The usefulness of a build system is driven by how well it supports those programmers who have casual contact with it.
Achieving that is always a cooperative effort between the build system tooling and the authors of the build for a given project. As pre 1.0, there is a lot that isn’t transparent or easy about the build system, Documentation, being probably the biggest issue. When Zig gets to 1.0, I expect it will be one of the best build systems around (but then, the general bar for usability of build systems is quite low).
So this might be a heretical opinion in some circles, but I really like moving most ‘build requirements’ out of the build system declaration and into the source code.

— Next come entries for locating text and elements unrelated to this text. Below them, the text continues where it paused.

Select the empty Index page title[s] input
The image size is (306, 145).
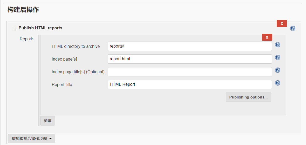(x=190, y=72)
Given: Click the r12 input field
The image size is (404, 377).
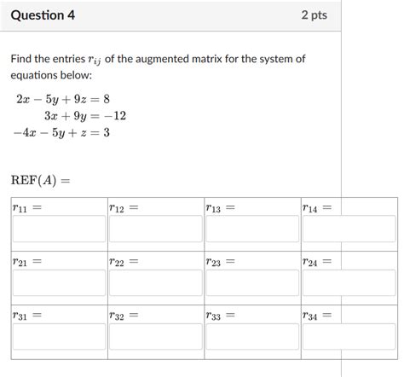Looking at the screenshot, I should [x=156, y=229].
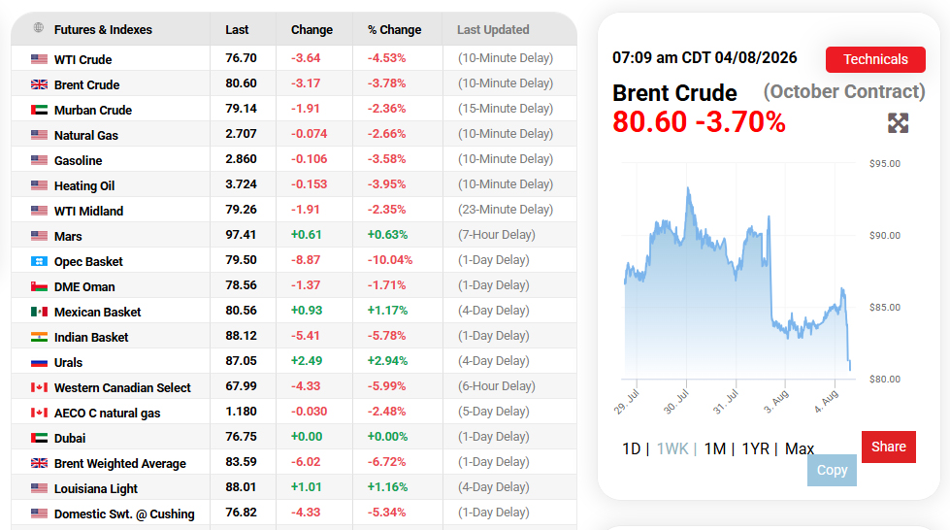
Task: Switch chart range to 1D
Action: tap(632, 448)
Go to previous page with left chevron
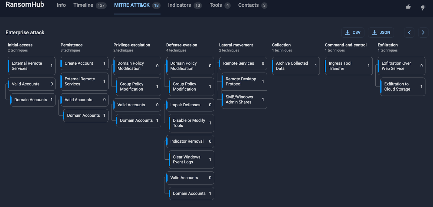Viewport: 433px width, 207px height. [x=409, y=32]
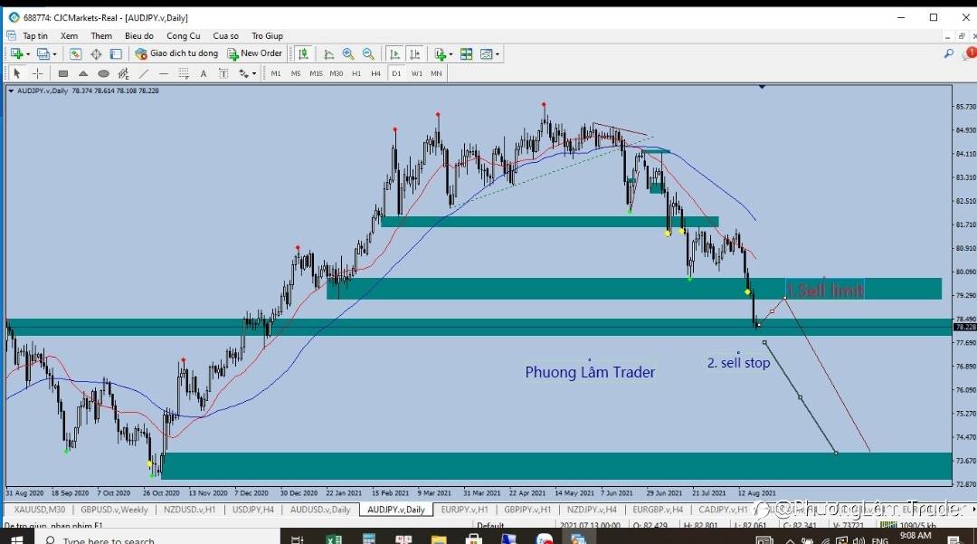Open the Bieu do menu
This screenshot has width=977, height=544.
pyautogui.click(x=139, y=36)
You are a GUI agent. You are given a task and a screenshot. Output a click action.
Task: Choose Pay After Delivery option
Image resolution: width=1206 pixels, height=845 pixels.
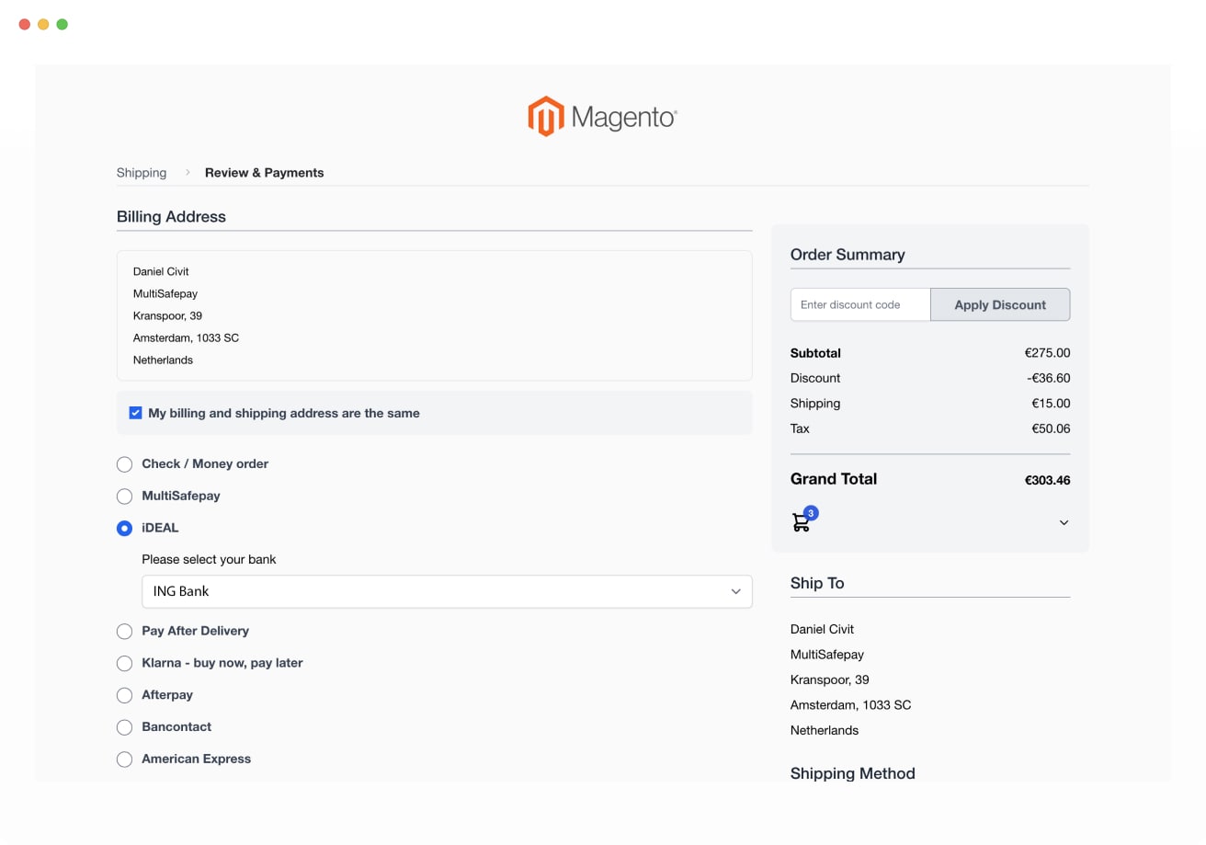click(125, 632)
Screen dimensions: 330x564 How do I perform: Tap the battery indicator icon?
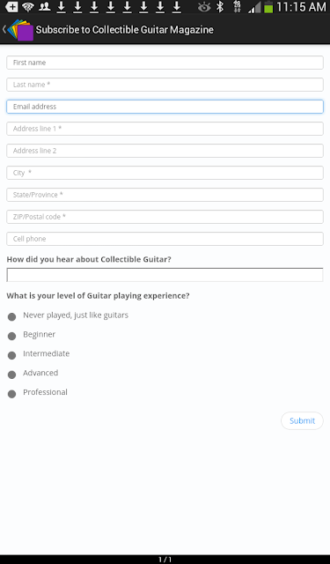click(x=268, y=7)
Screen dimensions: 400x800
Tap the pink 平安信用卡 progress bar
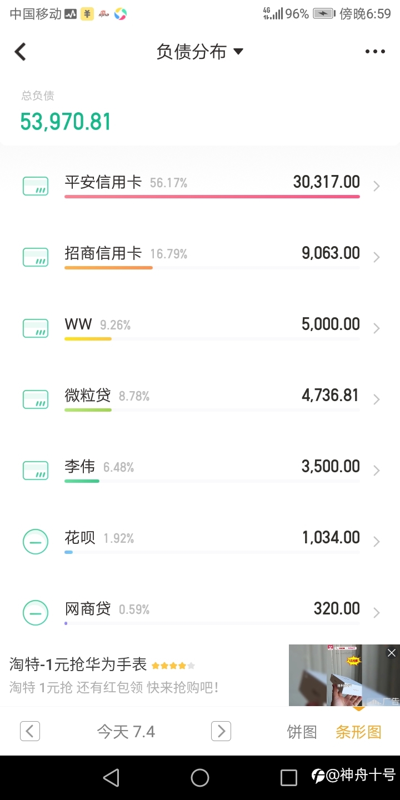point(212,197)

Basically like MSVC’s #pragma comment(lib, ...) for declaring link requirements.
For instance if I’m writing a library that depends on a bunch of Windows system libraries I can do this on MSVC in the library’s header.
Now each C project which uses my library automatically links with the correct system libs without having to tinker with build system settings (and it even works without a build system at all, e.g. just cl hello.c).
The problem is however, how far should this go? Should it be possible to ‘inline’ the entire compilation of a C dependency? …that’s probably going too far.
So in the end it’s probably the better idea to move all build requirements into build.zig, because such inline build declarations would only work for very simple use cases anyway (and especially since the build system is integrated into the Zig executable).
Regarding the automatic linking of libraries, the library can link its libraries in its build.zig and the users of said library don’t deal with the linking.
There’s no need to use the build system tho, one can puzzle your own together using bash and and the zig build-*, which going to be required for any software project of even pretty low complexity. I would say that a build system is rather integral for almost all software projects, and while yes many of them are abnoying to deal with, even the good ones, one also do not often need to fiddle with them a lot beyond initial setup. So I don’t think looking at how a casual programmer needs to interact with the build system is necessarily a good way forward, they likely only need to run zig build-exe and thus don’t need a build system.